Known Vulnerabilities

  • CWE-125 - Out-of-bounds Read
  • CWE-457 - Use of Uninitialized Variable
  • CWEs are listed as indicated by the challenge author.

Scores

  • CodeJitsu: 2.0
  • TECHx: 2.0
  • Disekt: 1.92
  • ForAllSecure: 1.92
  • CSDS: 0.85
  • DeepRed: 0.04
  • Shellphish: 0.0
  • FuzzBOMB: 0.0
  • TrailofBits: 0.0
  • The maximum score for each challenge in CQE is 4, following the CQE Scoring Document.
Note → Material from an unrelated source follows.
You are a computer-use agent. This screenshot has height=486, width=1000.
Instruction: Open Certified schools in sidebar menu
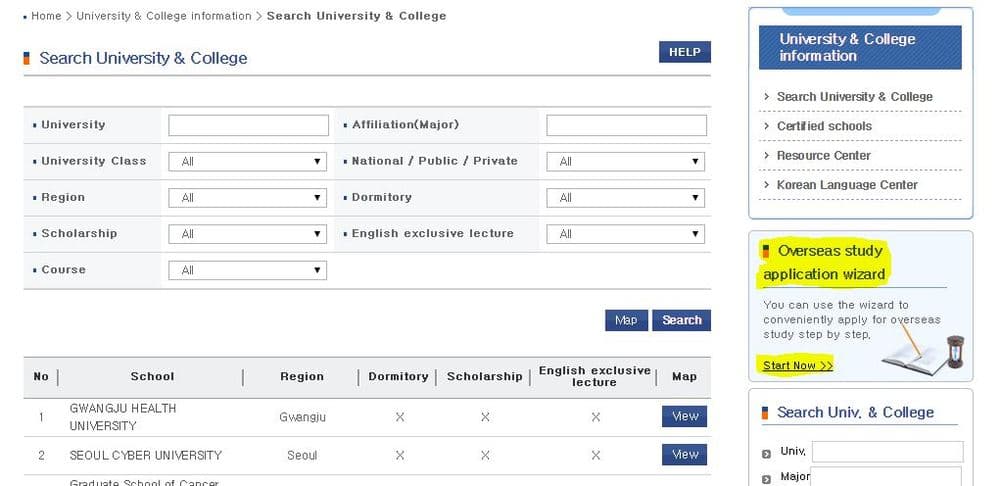(x=823, y=126)
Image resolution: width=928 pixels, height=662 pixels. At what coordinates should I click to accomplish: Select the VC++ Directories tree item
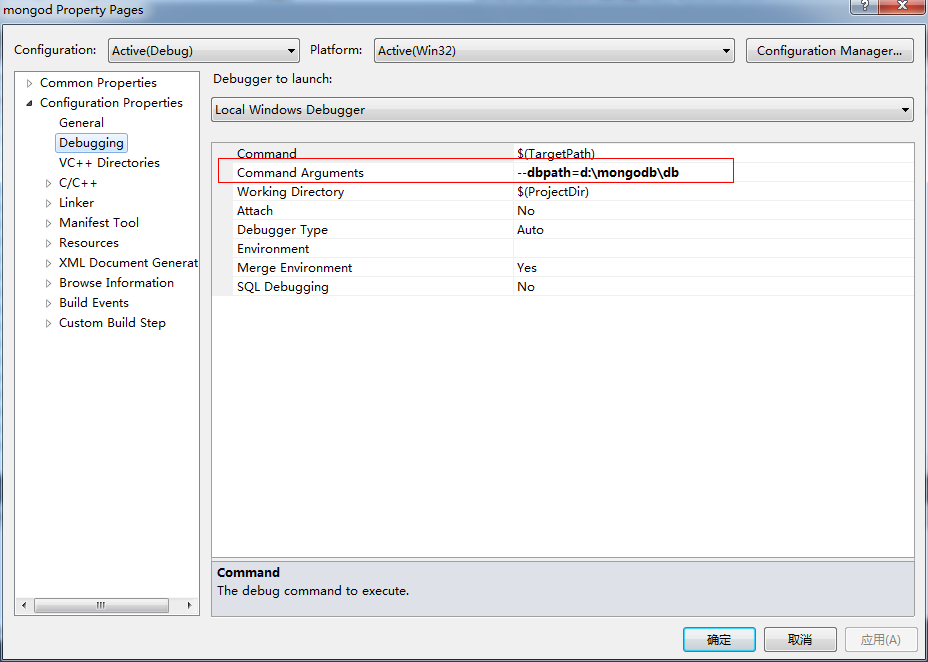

Passed consensus evaluation

  • CodeJitsu - CB1
  • CSDS - CB1
  • DeepRed - CB1
  • Disekt - CB1
  • ForAllSecure - CB1
  • FuzzBOMB - CB1
  • Shellphish - CB1
  • TECHx - CB1
  • TrailofBits - CB1

Proved a POV in reference challenge

Defense against reference POVs

  • CodeJitsu: 100.0% - CB1
  • Disekt: 100.0% - CB1
  • ForAllSecure: 100.0% - CB1
  • TECHx: 100.0% - CB1
  • CSDS: 100.0% - CB1
  • TrailofBits: 100.0% - CB1
  • DeepRed: 100.0% - CB1

No submission

  • Eighth Place Team
  • Eleventh Place Team
  • Fifth Place Team - Finalist
  • First Place Team - Finalist
  • Fourth Place Team - Finalist
  • Ninth Place Team
  • Second Place Team - Finalist
  • Seventh Place Team - Finalist
  • Sixth Place Team - Finalist
  • Tenth Place Team
  • Third Place Team - Finalist
  • Thirteenth Place Team
  • Twelfth Place Team

All Submissions

Author Information

"Ben Schmidt" info@narfindustries.com

DARPA performer group

Narf Industries (NRFIN)

Description

TFTTP (The Futuristic TV Trivia Protocol) is InfoSphere's latest effort to bring you, the knowledgable consumer, interesting content as fast as possible.

Feature List

Good news, everyone! Here at InfoSphere, we try and bring you the content you crave at prices you can just barely afford. Our most recent efforts to do just that have resulted in TFTTP, the latest, greatest transfer protocol designed specifically for optimizing the transfer of TV show trivia. Inspired by TFTP, we've done away with authentication and minimized protocol overhead, leading to performance advances that will revolutionize this new and emerging field. Our database is still small, but we hope that our new users can share their wealth of knowledge with others through our helpful service. Feel free to download the alpha version of our client (for the low, introductory price of 5 million quatloos) and give it a try!

Vulnerability

This CB contains two vulnerabilities: a trivial out-of-bounds memory access vulnerability, and an uninitialized memory usage vulnerability. The former is designed to be trivial to find; the latter is significantly more difficult. The out-of-bounds access occurs while scanning a user-controlled packet for the byte 0x42; if the packet does not contain this, a crash will occur. To reach the vulnerable function, two main constraints must be satisfied:

  • The packet must contain the string "0101010101010101" at data+2
  • The result of a call to getrand() (a small wrapper for random returning a 64-bit integer) must equal 0x3127a1b73

The second constraint is obviously more difficult; brute force is infeasible in a reasonable amount of time. To prove vulnerability, a CRS must instead utilize its control of the count argument and set it to 0, causing the result to be left uninitialized. It must also reason about how to fully control this uninitialized memory, which can be done by correctly sending a large, fragmented request.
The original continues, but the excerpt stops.